Dos 4.739 estagiários do Governo do Paraná, apenas 86 são pessoas com deficiência (PCDs). Só que o decreto 8.564/2010 reserva 10% dessas vagas para PCDs, logo 387 desses postos estão descumprindo a medida de inclusão social. No comunicado que enviou ao Conselho Estadual da Pessoa com Deficiência, a Secretaria de Administração e Previdência (Seap) alega que “há pouquíssima procura [das vagas] por pessoas com deficiência”.

O quadro é mais agudo se for considerado que o Estado poderia ter até 5.878 estagiários. Hoje, com 80% dessas vagas preenchidas, apenas 1 a cada 55 postos é ocupado por uma pessoa com deficiência (1,8%). Se considerar o total, a proporção cai para 1 a cada 68 (1,46%). Os dados constam em ata de assembleia do Conselho Estadual dos Direitos da Pessoa com Deficiência, realizada em 19 de junho. O documento foi publicado na edição 10.016 do Diário Oficial do Estado.

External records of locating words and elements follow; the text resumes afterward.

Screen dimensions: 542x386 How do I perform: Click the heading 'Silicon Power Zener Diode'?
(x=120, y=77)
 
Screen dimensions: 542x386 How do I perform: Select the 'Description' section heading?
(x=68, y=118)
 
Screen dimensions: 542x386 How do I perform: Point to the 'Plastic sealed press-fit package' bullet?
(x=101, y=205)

Os números foram avaliados por uma comissão do Conselho dos Direitos das PCDs, que afirmou que “algumas pessoas com deficiência que recebem o BPC, ficam atrelados ao benefício social que recebem e não querem correr o risco [de] perdê-lo. Por isso não vão em busca de alternativas de trabalho”. Uma declaração polêmica, não? Pedimos, via Lei de Acesso à Informação, cópia da versão integral do parecer emitido por essa comissão (pedido 56757/2017).

Disso tudo, a medida prática aprovada pelo Conselho foi remeter o assunto à Comissão de Capacitação, Mobilização e Articulação, “para que seja realizada uma campanha de orientação, informando a população sobre a sobra de vagas previstas em Lei para pessoas com deficiência, em muitas empresas e órgãos”. Também perguntamos ao Conselho se eles sabem quanto foi destinado a essas campanhas nos últimos quatro anos.